*Exercise aim*
What you produce should be the lines from the line containing "Open the round menu icon top right" through the last line below, both ends included, reproduced exactly and without pictures.

── Records for this task ──

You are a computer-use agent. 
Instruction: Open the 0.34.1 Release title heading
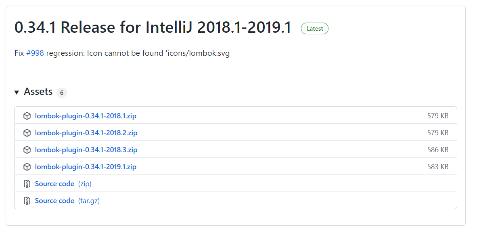[x=153, y=27]
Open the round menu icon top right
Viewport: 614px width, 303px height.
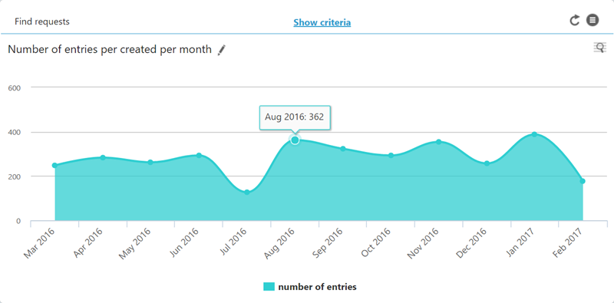pyautogui.click(x=593, y=20)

───

*Answer*
Open the round menu icon top right
Viewport: 614px width, 303px height.
pyautogui.click(x=593, y=20)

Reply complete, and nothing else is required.